Já imaginou se esta notícia fosse verdadeira? E melhor, se fosse com o time do seu coração, você gostaria da ideia? Eu acho que a resposta é “sim”. Mas o engraçado é que antes da decisão da Champions League, entre Bayern de Munique(ALE) e Chelsea(ING), acompanhei muita gente da imprensa e amigos torcedores dizendo que não gostam do time azul de Londres “apenas” porque é de propriedade de um magnata russo. Já que sendo uma “empresa”, não teria tradição como clube. E quem disse que o Chelsea não tem história, só porque agora (menos de 10 anos) tem um dono e não um presidente? Quem diz isso, não conhece a tradição centenária da equipe dos Blues, que foi pelo menos campeão inglês e bicampeão da Recopa Europeia antes da sua venda para Romam Abramovich.
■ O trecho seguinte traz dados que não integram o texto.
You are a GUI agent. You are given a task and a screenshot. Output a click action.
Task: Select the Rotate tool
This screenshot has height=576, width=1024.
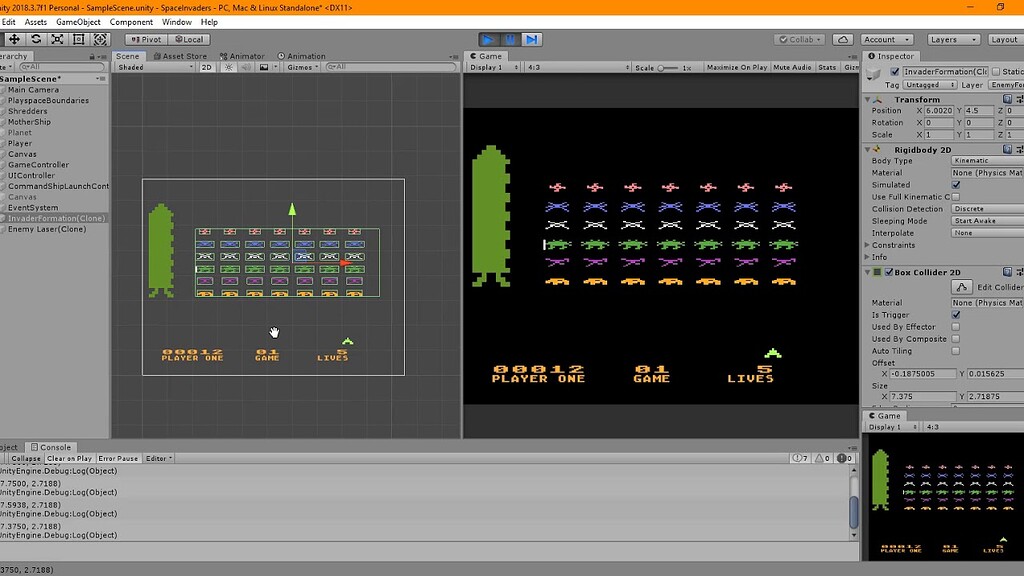(37, 40)
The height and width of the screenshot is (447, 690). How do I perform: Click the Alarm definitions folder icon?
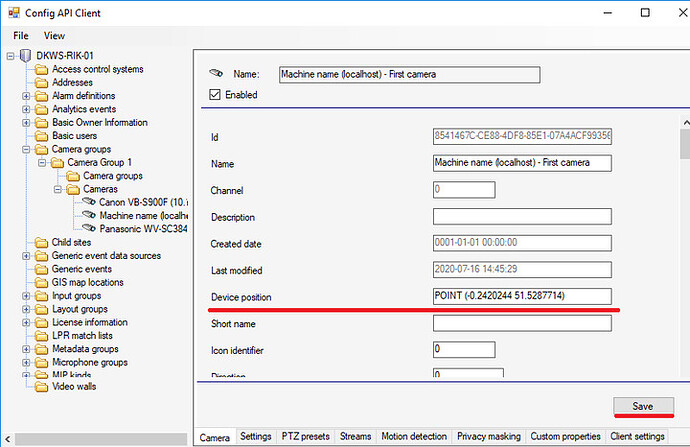tap(41, 96)
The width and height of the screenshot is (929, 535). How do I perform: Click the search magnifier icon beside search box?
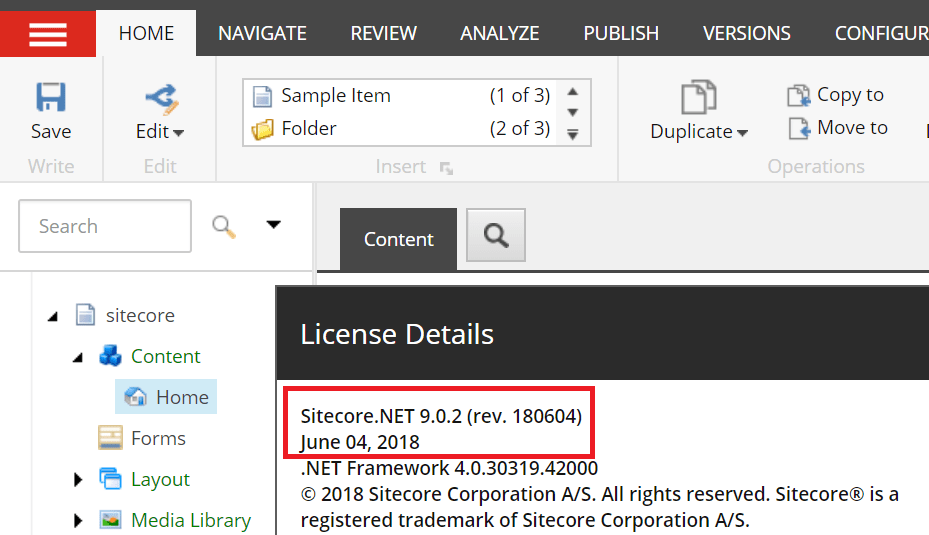click(x=224, y=227)
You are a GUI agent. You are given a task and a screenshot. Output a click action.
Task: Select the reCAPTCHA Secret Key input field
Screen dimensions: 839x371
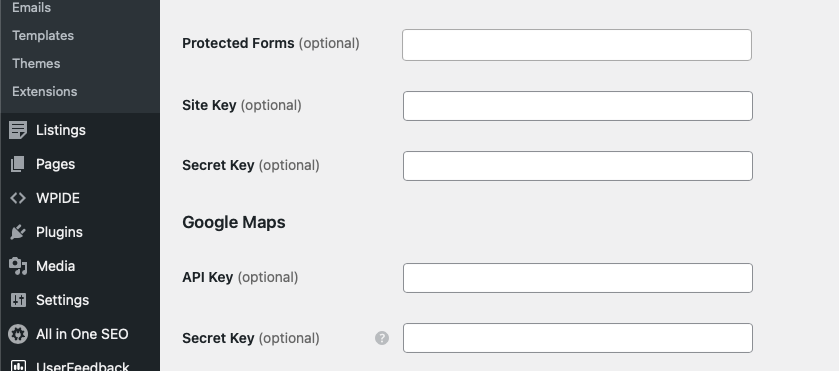pyautogui.click(x=578, y=166)
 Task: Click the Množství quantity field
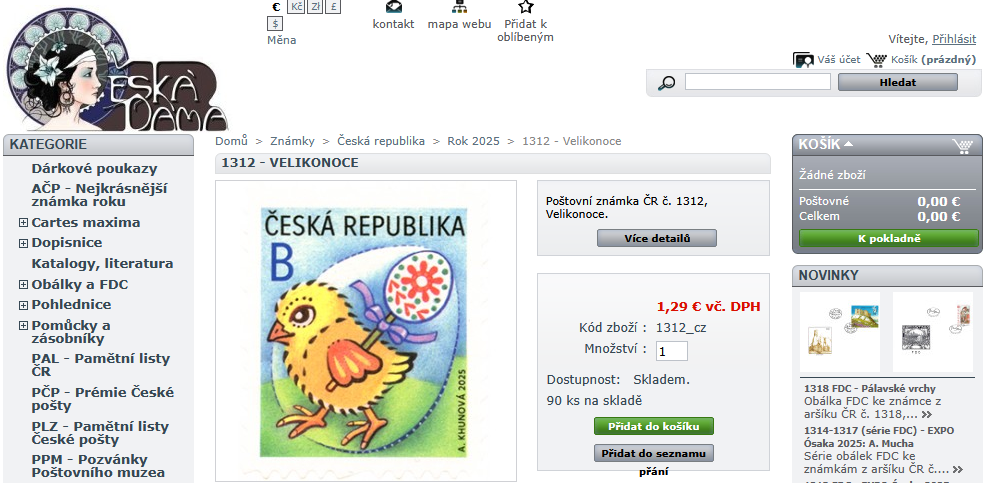click(672, 351)
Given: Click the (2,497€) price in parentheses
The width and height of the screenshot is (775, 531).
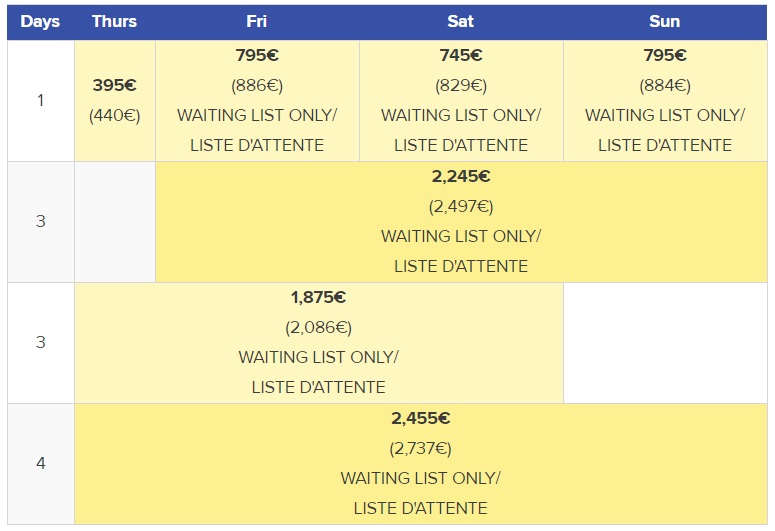Looking at the screenshot, I should click(x=461, y=207).
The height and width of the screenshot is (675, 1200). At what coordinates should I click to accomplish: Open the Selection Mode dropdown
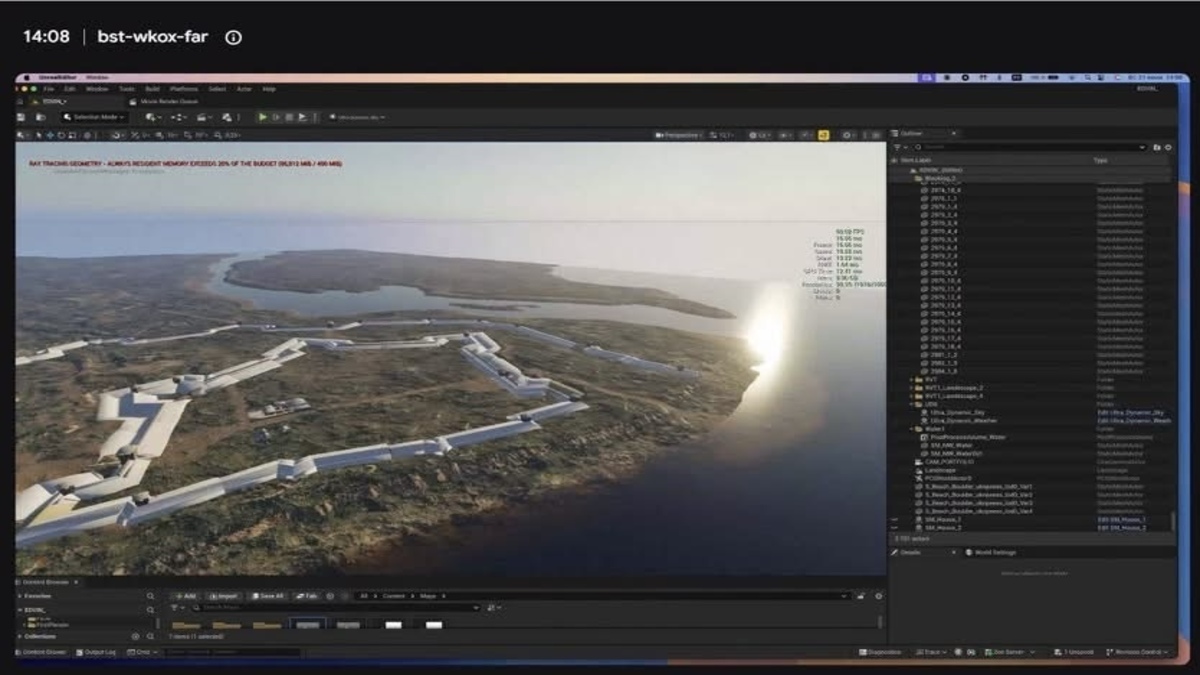click(94, 117)
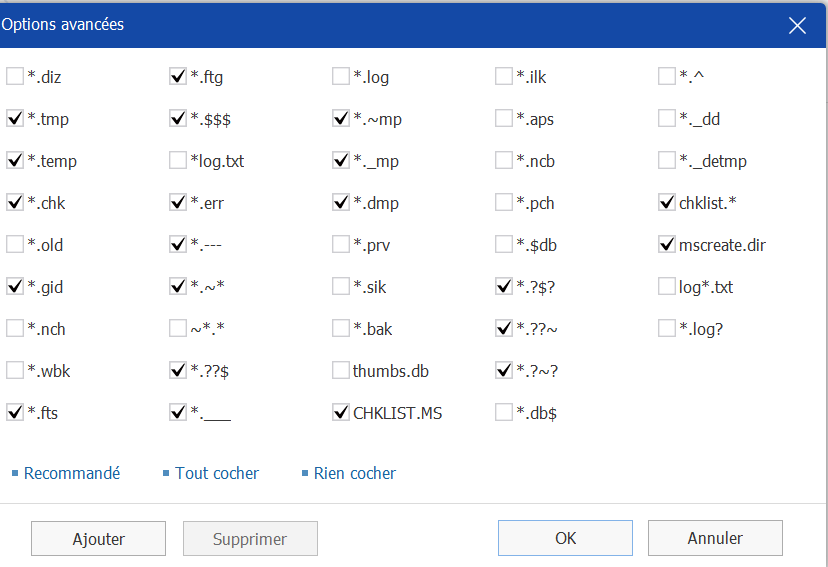Check the *.ilk option

[x=504, y=76]
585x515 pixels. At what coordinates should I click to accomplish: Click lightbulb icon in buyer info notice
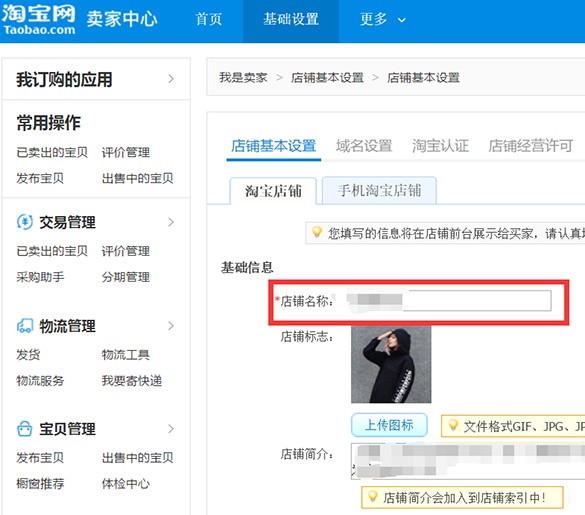[317, 232]
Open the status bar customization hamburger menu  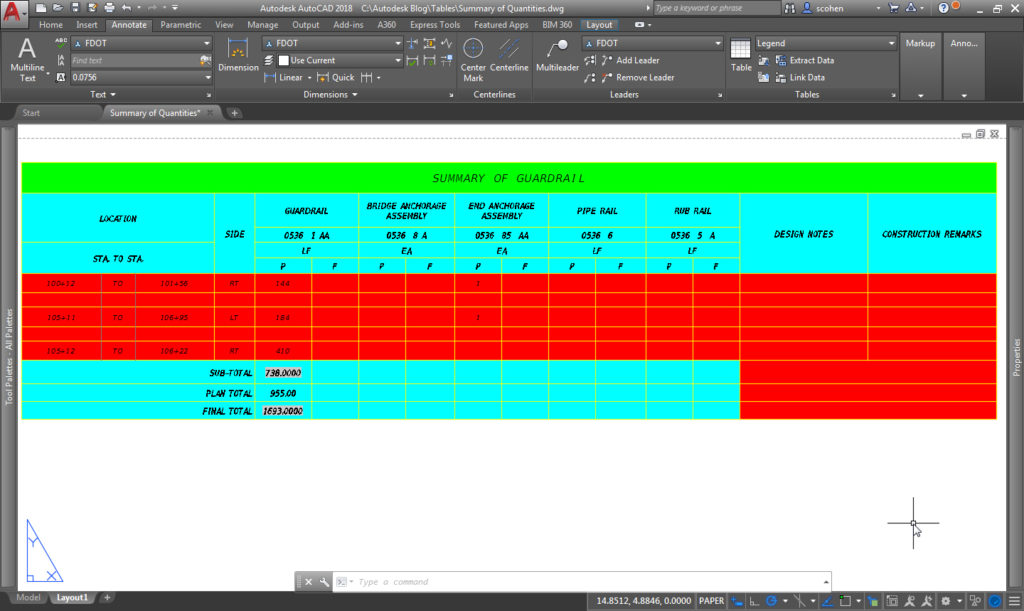coord(1013,601)
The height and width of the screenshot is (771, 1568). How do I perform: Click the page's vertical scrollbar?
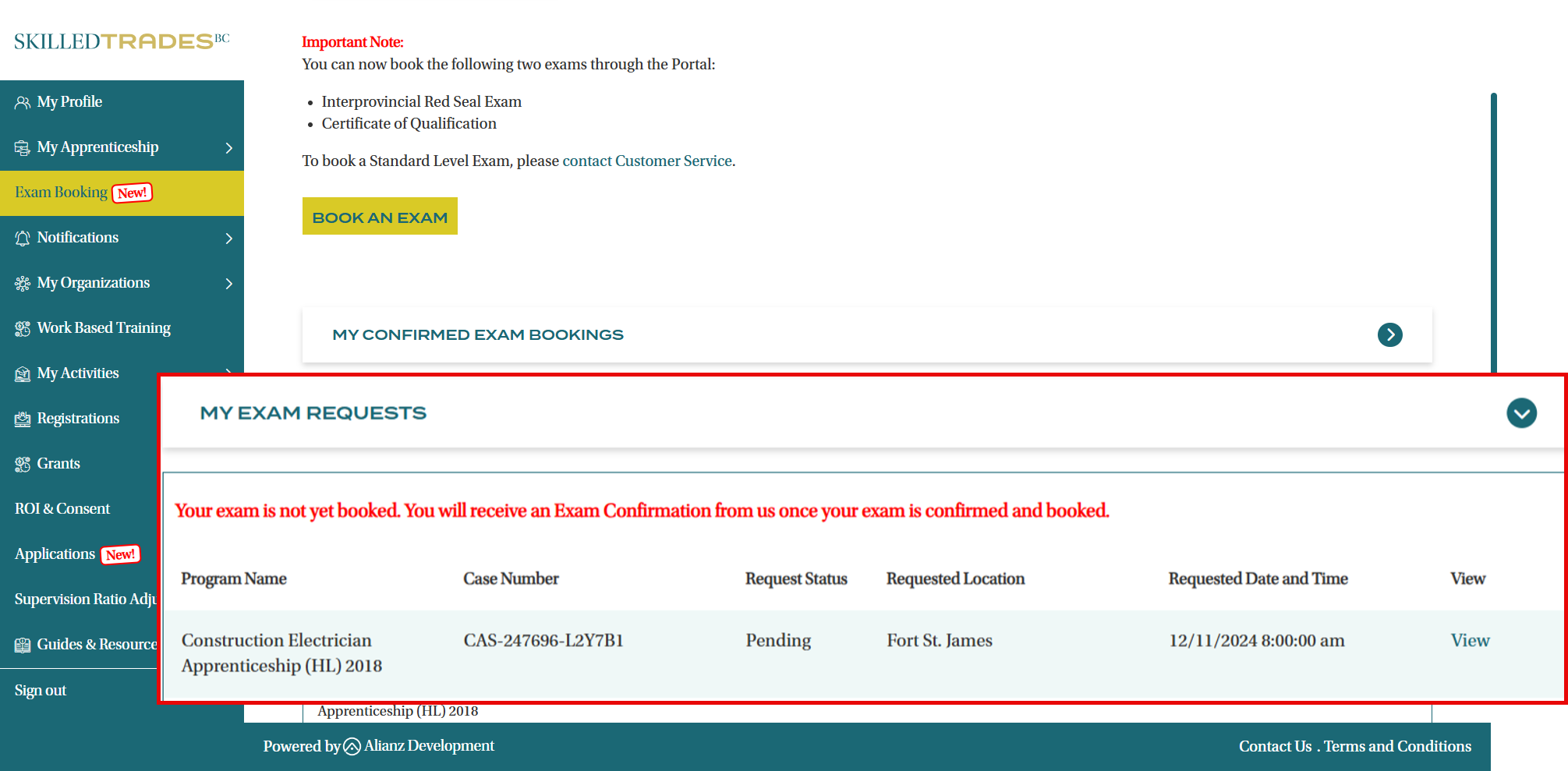pos(1493,234)

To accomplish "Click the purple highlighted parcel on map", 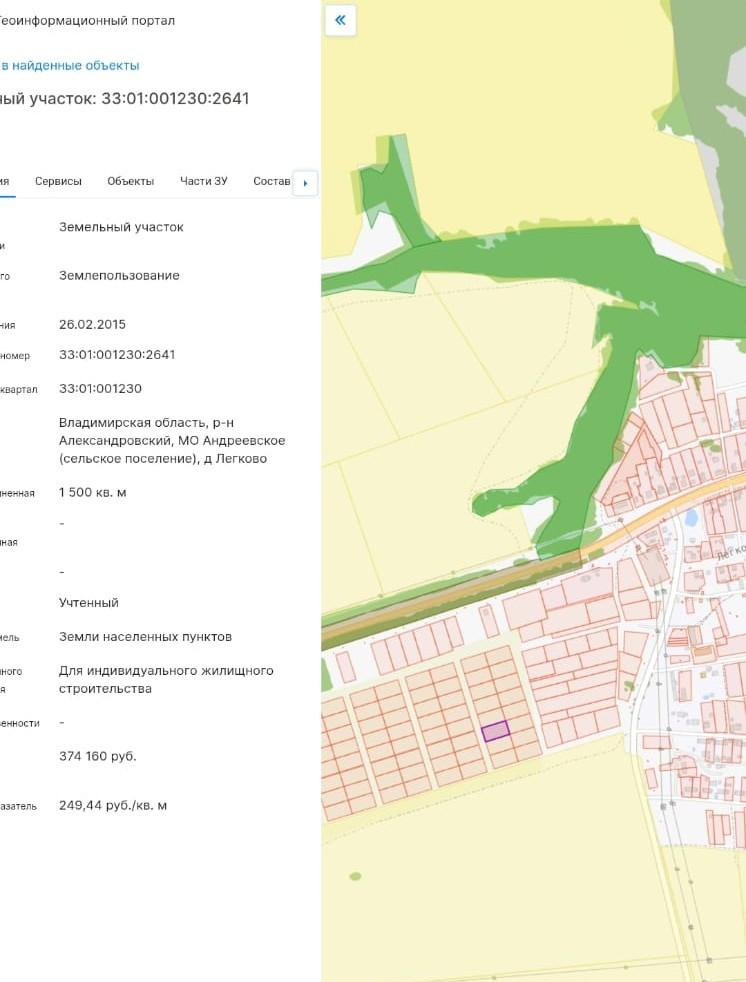I will click(x=495, y=731).
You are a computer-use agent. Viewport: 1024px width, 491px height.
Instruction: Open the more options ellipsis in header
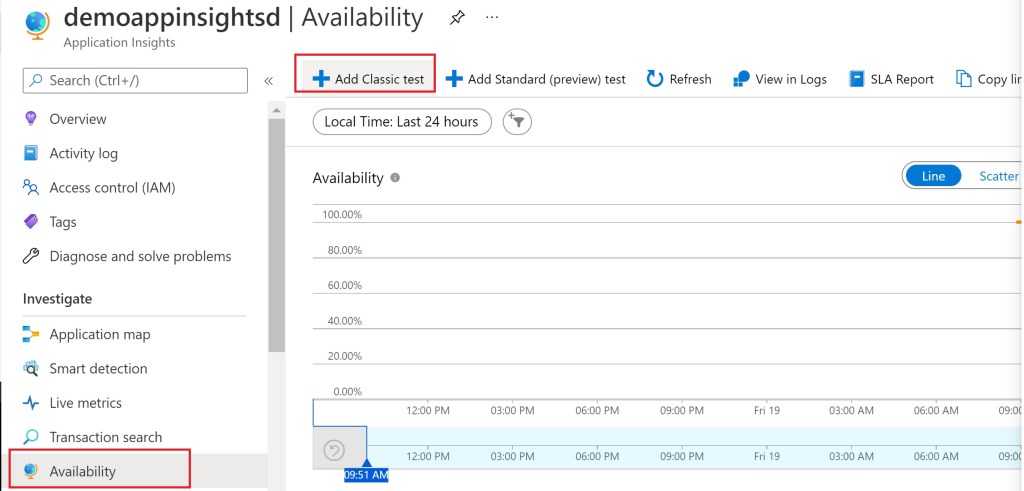[491, 18]
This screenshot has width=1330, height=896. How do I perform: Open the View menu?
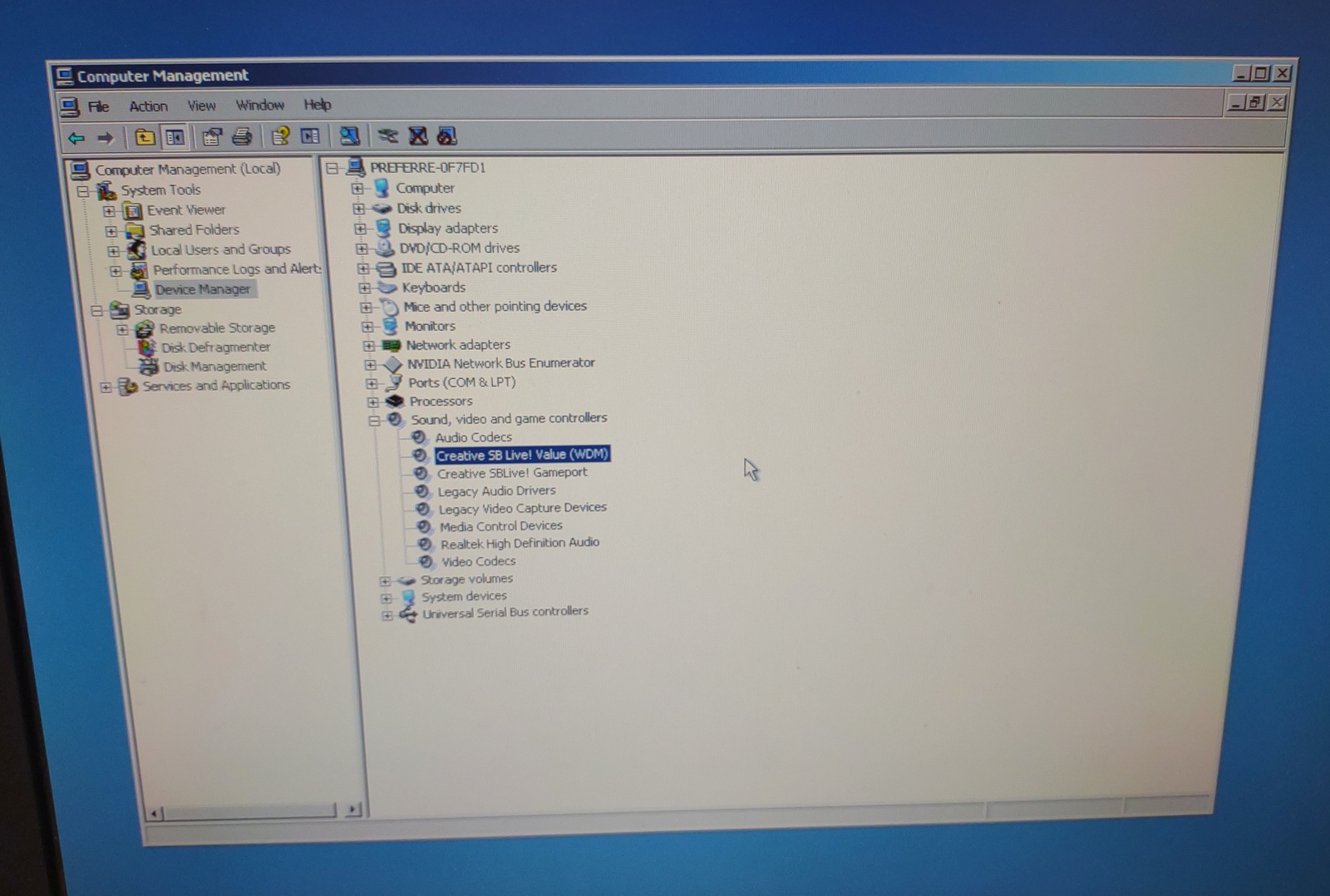pos(201,106)
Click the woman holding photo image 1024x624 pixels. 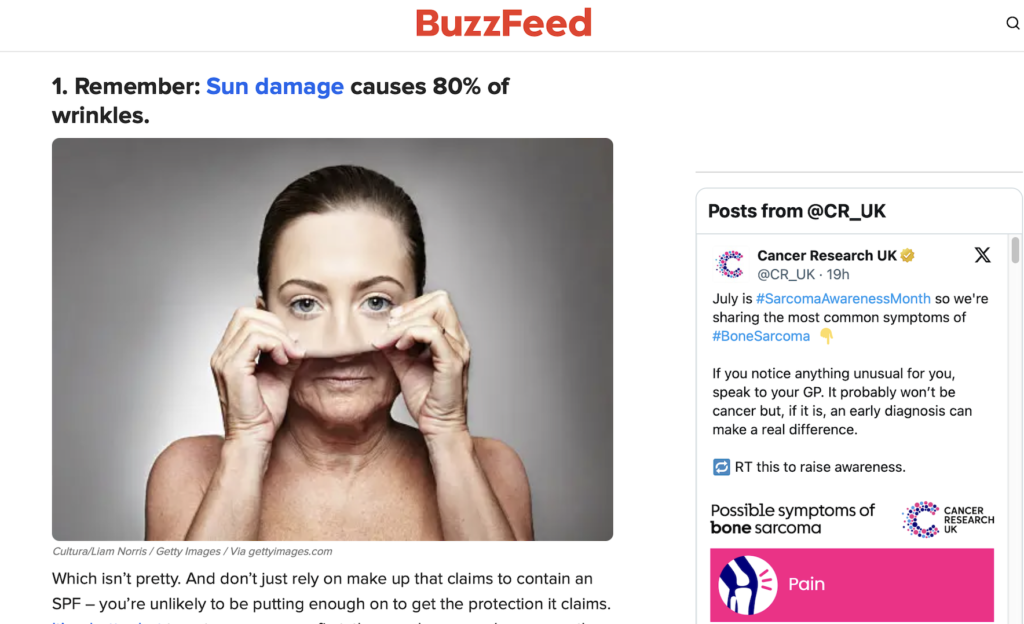coord(332,339)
Quer dizer que se, por exemplo, o Flamengo fosse vendido para um multibilionário, deixaria de ter parte de seus torcedores? É lógico que não. Poderia ter uma boa parte não concordando com a venda, mas não deixaria de amar o clube. E mais, o negócio “apagaria” a história da equipe Rubro-negra? Com certeza não!
Então é uma idiotice e ignorância querer diminuir o valor do título europeu do Chelsea, que eliminou o melhor time do mundo nas semifinais e conseguiu segurar o forte ataque do Bayern, jogando no estádio do adversário, na decisão.
Parabéns, Drogba, Lampard, Ramires, David Luiz, Terry, Cech, Cole, Di Matteo e Abramovich! Parabéns, Chelsea!